Before TCZ therapy, the CRP level in deceased patients 1,2 and 3 ranged from 175.8mg/L to 257.9mg/L and reduced to 12.8-51mg/L prior to death.
Interestingly patient 6, who survived, had a pre-TCZ CRP of 253.1 mg/L which reduced to 5.0mg/L on day 7.
The pre- and post-TCZ IL-6 levels followed the predicted pattern of an increased level post-TCZ in 14 of the 15 patients. Some post-TCZ levels were dramatic. For example, patient 4’s level increased from 392 pg/mL pre-TCZ to 935.5 pg/mL one day after TCZ but reduced to 396.8 pg/mL on day 4.
Also, the pre-TCZ IL-6 level was not always predictive of outcome. Patients 1, 2 and 3 had pre-TCZ IL-6 levels of 16.4, 32.7 and 73.6pg/mL respectively. At the time of death, the IL6 levels ranged between 2230.0 – 5000.0pg/mL. In comparison, patient 14 had a pre-TCZ IL-6 level of 627.1pg/mL which reduced to 249.0 pg/mL on day 7.
Whilst this study has many weaknesses, including variable doses of variable drugs and low study numbers, the overall conclusion by the authors was that in critically ill patients, or those with a high IL-6 titre, two or three doses would be clinically indicated.

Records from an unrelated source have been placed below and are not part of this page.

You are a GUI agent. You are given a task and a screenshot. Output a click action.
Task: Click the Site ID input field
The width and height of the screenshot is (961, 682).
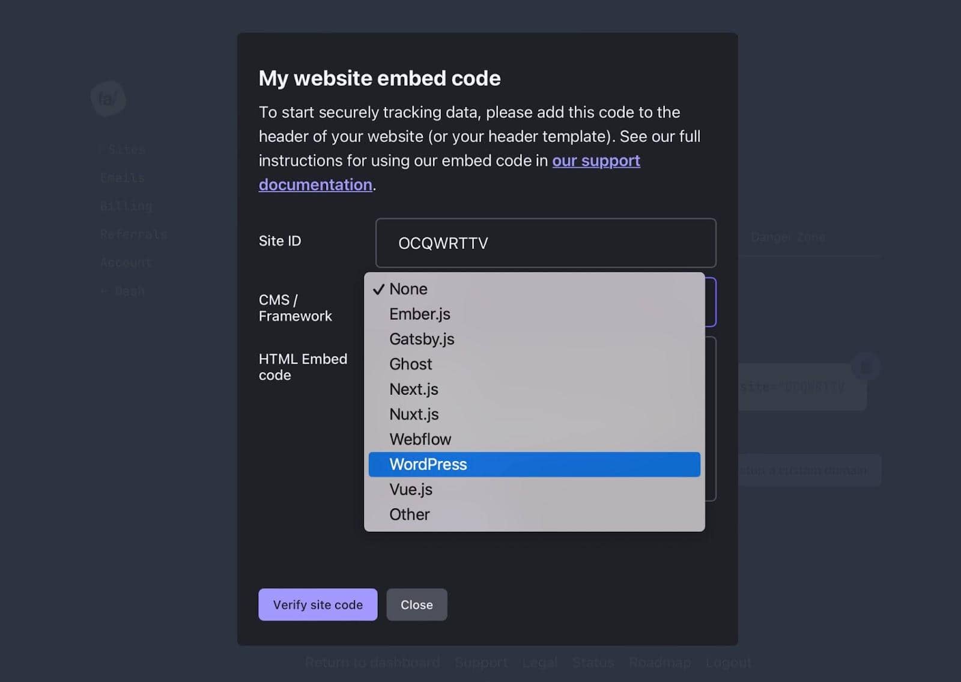pyautogui.click(x=545, y=243)
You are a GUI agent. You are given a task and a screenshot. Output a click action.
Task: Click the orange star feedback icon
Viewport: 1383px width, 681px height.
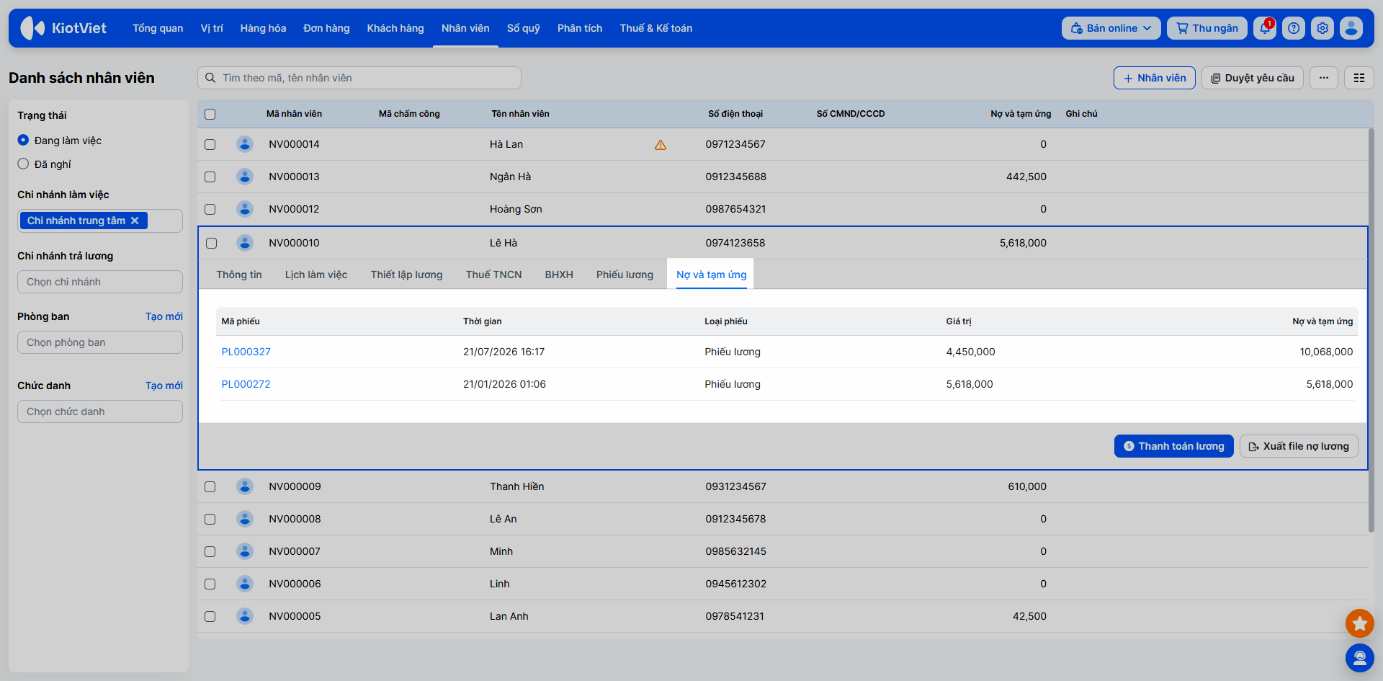1359,623
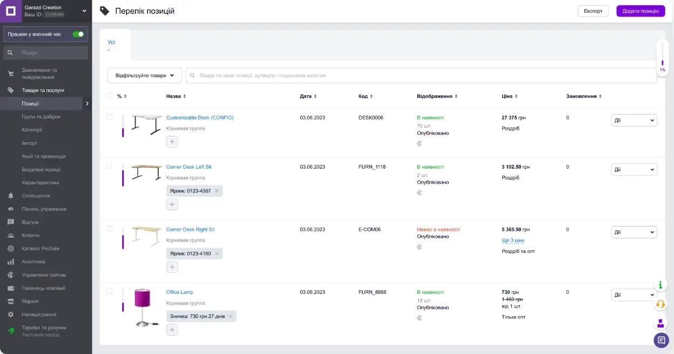Click the Analytics bar chart icon in sidebar
Viewport: 674px width, 354px height.
pos(11,262)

The 29 April 2020 pre-publication information from the CORIMUNO-TOCI French study of 129 COVID-19 patients with medium to severe pneumonia suggest that there was a significant reduction in the proportion of patients who had to be transferred to resuscitation units or who died. Half of the patients received one or two injections of TCZ plus standard care (oxygen, antibiotics and anticoagulants) whilst the other half received only standard care. Follow-up was 14 days. Importantly TCZ was effective in preventing the “inflammatory storm.”
Because there is little expectation of a vaccine to SARS-CoV-2 before 2021, there is a pressing, indeed urgent need for the safe and prudent use of currently available medications. The mechanism of action of tocilizumab theoretically suggests, and early research confirms, that it is a suitable candidate in moderate-severe COVID-19 patients.